To better show the clustering results, we visualize the three groups on a US map. The Yellow cluster, or the “Resilient” cluster, underperformed in both unemployment and card spending pre-COVID but outperformed during lock-down and re-opening periods. States that belong to this cluster, such as South Carolina and Tennessee, perform well during the pandemic and emerge to be stronger relative to other states.

The Green cluster is the one that got hit the hardest by COVID-19 from an economic perspective throughout the pandemic. The Blue cluster is in between yellow and green.


Fig. B: Lockdown

After looking at how the economic changes in each cluster on an aggregate basis, we zoom into individual states that fall under different clustering during different periods and the implication of their economic performance. For example, Georgia is in the green cluster pre-COVID but falls into the blue cluster after COVID hits. This demonstrates that Georgia has a stronger job market and spending prior to COVID, but its spending falls into the underperforming clustering after COVID, despite Georgia being the first state to reopen.


Fig. C: Re-opening

Model 2: Behavioral Impact of COVID-19

Here we apply the k-means clustering model on the mobility dataset to evaluate the rate of change of primary means of transportation across states throughout the pandemic.


Fig. A: Pre-COVID

We see that from the onset of the pandemic, most of the states have Walking (Yellow) as their trending mode of transportation, as the spring is coming and the weather warming up. During the outbreak this summer, we see a sharp reduction of states using Public Transit (Blue) and an increase in Driving (Green), as people start moving out of big cities and into more remote areas to avoid crowds.


Fig. B: Lockdown


Fig. C: Re-opening

Finally, as reopening starts in the fall, we start to see more states embracing Walking as their primary form of transportation.

Walking has become even more popular than pre-COVID.

(Skipped Model 3 and 4. To read about them, go to our paper here.)

Model 5: Predictive Analysis of Economics Impact of COVID-19

Our results for predicting the economic impact of COVID-19 for September 2020 indicate an approximate north/south divide between states that are doing well and those doing poorly.

In general, our predictions for Q4 2020 using data from the first three quarters are not too far off from the actual values of unemployment and spending that we already observed in September 2020.

States such as Montana and Minnesota show a low level of unemployment and an upward trend in spending, while those such as Louisiana and Tennessee exhibit an increase in unemployment as well as an increase in spending.
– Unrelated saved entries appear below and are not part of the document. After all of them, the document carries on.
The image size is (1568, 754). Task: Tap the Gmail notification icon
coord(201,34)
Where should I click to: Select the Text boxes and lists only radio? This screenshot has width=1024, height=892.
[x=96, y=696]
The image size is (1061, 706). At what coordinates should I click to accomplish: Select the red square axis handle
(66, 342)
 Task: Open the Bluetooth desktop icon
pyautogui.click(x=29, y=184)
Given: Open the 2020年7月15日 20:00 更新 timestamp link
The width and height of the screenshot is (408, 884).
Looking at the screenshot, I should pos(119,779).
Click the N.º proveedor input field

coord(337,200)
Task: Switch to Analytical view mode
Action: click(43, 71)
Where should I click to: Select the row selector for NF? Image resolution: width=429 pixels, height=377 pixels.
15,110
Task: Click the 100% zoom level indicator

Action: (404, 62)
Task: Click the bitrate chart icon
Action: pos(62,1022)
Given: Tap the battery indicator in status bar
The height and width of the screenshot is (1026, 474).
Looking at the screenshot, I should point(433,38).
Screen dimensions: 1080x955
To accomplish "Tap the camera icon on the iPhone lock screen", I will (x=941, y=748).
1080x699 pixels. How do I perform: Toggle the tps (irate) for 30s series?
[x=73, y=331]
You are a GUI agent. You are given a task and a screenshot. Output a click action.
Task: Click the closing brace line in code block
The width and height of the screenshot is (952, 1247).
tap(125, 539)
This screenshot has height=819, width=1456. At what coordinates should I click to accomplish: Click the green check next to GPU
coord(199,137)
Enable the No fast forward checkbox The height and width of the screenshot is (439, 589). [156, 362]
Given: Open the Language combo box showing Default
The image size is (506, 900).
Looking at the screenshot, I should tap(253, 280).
Other states, such as Connecticut, show an increase in unemployment and a drop in spending, indicating that they are more conservative during a time of economic downfall.





5. Putting It All Together

Our approach provides a data-driven representation of the impact of COVID-19 on different states during the pandemic. By visualizing the K-Means clustering results on a US map, we have identified states that emerge to be stronger after the pandemic and states that suffer the most. Such clustering and visualization provide insights and groundwork for policymakers to better monitor and address COVID-19 impact based on the condition of each state cluster.

We also provide a good start for predicting and identifying important factors that influence the economic outcome of a state during the pandemic. Although policy provides a crucial role in the evolution of the pandemic, we prove with data that it is by influencing the crucial indexes, such as means of transportation and consumer behavior, to influence the evolution of the pandemic. When more data become available, we plan to systematically carry out the model selection (e.g. LASSO, elastic net, SCAD, MCP) to find the influential factors that make a state more resilient than others.